Where does the word "Politique" occur in the data below? Copy each line that holds it.

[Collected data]
-----
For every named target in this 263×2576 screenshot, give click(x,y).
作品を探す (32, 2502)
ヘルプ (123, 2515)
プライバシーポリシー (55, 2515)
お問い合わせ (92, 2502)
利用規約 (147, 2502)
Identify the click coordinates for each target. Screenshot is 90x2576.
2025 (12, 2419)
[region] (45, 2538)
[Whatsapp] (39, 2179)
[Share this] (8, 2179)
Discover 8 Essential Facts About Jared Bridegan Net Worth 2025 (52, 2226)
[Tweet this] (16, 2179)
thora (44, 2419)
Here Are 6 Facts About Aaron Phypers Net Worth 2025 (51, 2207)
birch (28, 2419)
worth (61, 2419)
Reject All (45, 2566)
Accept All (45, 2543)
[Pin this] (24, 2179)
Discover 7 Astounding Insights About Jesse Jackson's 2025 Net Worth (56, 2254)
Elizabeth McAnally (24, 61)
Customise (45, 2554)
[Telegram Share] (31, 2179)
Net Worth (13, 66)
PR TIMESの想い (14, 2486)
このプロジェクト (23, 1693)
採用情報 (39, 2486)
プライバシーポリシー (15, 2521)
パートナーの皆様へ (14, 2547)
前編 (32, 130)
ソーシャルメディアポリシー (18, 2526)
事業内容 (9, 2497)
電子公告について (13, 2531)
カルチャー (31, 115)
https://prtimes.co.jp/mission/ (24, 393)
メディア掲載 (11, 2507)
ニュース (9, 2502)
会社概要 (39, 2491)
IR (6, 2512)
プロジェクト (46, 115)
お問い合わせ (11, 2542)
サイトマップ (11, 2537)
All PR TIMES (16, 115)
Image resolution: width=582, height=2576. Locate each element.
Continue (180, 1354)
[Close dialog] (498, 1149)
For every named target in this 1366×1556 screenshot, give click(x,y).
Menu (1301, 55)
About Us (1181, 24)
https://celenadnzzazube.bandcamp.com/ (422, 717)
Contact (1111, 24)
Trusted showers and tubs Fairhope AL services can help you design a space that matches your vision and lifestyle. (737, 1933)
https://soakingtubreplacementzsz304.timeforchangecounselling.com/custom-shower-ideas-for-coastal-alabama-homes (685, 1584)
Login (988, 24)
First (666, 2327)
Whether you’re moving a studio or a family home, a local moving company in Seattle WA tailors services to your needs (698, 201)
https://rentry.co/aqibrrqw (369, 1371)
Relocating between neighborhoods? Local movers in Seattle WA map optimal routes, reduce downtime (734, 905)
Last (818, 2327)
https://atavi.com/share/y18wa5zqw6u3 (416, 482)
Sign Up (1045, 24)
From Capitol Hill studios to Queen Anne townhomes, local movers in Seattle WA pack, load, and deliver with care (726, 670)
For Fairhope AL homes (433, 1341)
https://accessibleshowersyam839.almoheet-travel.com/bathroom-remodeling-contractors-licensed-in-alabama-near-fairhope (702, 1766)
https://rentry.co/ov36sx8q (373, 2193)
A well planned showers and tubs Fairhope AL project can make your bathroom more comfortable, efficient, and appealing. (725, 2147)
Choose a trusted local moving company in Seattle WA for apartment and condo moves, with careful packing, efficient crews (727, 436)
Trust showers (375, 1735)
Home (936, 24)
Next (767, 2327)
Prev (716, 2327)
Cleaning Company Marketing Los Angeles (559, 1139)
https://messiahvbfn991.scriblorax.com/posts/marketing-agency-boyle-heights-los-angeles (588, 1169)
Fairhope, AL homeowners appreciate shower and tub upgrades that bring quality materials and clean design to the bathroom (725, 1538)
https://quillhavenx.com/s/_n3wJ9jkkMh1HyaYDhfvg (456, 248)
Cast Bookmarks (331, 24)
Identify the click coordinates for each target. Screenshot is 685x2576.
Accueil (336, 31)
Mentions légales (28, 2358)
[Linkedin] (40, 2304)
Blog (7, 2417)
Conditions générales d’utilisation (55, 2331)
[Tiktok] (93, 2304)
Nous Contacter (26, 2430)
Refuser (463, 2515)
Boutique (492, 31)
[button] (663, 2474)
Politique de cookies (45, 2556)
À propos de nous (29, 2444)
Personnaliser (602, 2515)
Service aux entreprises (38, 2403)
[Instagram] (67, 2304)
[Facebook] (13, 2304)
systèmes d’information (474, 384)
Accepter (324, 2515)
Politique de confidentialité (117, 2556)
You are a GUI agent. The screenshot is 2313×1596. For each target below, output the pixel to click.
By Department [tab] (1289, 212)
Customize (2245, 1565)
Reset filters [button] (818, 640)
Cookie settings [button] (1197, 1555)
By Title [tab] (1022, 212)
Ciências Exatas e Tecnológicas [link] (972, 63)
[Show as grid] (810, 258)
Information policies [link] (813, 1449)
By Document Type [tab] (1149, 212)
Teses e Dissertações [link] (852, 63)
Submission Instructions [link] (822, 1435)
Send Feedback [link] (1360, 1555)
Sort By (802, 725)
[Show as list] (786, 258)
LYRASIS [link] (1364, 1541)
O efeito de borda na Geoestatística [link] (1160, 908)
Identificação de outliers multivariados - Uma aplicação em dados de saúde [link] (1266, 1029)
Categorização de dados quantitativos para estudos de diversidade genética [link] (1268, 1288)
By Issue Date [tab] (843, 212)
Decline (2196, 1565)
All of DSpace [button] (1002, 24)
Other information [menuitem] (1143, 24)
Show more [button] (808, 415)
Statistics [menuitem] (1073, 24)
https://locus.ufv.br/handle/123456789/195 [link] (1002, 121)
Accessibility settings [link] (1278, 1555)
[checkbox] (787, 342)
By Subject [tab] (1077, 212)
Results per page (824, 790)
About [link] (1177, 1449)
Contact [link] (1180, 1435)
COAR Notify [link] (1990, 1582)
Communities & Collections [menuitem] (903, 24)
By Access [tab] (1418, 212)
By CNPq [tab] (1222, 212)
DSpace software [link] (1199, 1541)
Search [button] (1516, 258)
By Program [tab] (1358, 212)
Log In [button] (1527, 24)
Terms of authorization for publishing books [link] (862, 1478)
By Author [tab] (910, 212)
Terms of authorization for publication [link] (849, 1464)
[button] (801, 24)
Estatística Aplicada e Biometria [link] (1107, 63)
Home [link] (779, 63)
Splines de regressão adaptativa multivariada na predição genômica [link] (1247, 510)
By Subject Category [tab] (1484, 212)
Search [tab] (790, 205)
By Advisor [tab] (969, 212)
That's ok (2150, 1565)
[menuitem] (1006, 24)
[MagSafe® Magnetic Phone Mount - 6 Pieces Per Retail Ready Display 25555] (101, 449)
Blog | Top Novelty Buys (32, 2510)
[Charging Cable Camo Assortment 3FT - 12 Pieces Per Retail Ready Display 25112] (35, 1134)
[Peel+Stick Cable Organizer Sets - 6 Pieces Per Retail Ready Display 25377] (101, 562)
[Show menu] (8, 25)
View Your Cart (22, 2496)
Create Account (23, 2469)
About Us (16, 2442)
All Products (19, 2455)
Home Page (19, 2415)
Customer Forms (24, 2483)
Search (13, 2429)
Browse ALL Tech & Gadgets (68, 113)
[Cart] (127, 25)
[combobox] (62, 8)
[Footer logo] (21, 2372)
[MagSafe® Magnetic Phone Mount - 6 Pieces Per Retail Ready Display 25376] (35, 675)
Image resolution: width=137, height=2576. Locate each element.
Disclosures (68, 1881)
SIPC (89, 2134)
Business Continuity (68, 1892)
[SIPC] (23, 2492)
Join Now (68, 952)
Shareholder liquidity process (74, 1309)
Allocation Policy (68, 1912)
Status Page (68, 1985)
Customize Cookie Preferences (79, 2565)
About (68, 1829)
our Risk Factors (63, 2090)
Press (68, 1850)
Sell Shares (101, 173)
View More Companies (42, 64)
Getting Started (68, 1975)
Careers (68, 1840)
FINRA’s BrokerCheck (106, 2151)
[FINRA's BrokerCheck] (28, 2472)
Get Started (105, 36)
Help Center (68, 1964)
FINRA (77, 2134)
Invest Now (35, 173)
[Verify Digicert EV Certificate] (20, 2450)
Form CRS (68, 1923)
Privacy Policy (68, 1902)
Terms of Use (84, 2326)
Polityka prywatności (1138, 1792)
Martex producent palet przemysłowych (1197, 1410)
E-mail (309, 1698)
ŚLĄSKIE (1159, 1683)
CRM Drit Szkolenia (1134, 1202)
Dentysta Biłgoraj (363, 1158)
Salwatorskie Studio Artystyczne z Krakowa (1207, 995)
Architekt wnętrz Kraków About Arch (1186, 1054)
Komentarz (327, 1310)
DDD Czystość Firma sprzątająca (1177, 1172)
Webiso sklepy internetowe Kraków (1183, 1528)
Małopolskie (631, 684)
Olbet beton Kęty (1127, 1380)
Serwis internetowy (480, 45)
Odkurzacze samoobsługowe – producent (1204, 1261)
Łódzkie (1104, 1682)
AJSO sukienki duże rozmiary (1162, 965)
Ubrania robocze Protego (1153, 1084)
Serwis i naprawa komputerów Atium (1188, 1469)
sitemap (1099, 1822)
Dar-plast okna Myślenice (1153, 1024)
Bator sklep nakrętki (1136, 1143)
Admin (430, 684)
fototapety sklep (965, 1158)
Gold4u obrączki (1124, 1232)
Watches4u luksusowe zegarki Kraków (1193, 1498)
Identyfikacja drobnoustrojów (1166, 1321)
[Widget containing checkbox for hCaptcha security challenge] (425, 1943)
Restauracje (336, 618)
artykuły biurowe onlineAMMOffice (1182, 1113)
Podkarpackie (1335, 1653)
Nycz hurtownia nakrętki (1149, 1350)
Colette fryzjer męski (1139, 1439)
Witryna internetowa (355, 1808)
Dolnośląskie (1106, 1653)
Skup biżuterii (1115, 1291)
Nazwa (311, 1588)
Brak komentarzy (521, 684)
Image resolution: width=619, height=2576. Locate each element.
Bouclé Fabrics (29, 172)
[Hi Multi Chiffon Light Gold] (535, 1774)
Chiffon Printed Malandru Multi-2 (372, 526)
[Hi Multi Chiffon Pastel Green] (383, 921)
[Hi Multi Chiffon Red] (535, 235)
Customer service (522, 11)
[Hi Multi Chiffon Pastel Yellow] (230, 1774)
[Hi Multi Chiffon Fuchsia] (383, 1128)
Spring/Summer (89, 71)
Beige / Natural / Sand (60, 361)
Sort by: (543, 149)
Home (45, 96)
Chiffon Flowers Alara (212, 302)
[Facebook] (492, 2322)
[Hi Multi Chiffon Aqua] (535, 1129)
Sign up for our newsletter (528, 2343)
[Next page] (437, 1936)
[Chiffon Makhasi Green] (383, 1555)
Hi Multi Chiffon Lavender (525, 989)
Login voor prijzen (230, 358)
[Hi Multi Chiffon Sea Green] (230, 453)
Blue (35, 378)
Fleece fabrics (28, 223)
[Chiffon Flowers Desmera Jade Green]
-----
→ **Result of this exercise**:
Politique de cookies (45, 2556)
Politique de confidentialité (117, 2556)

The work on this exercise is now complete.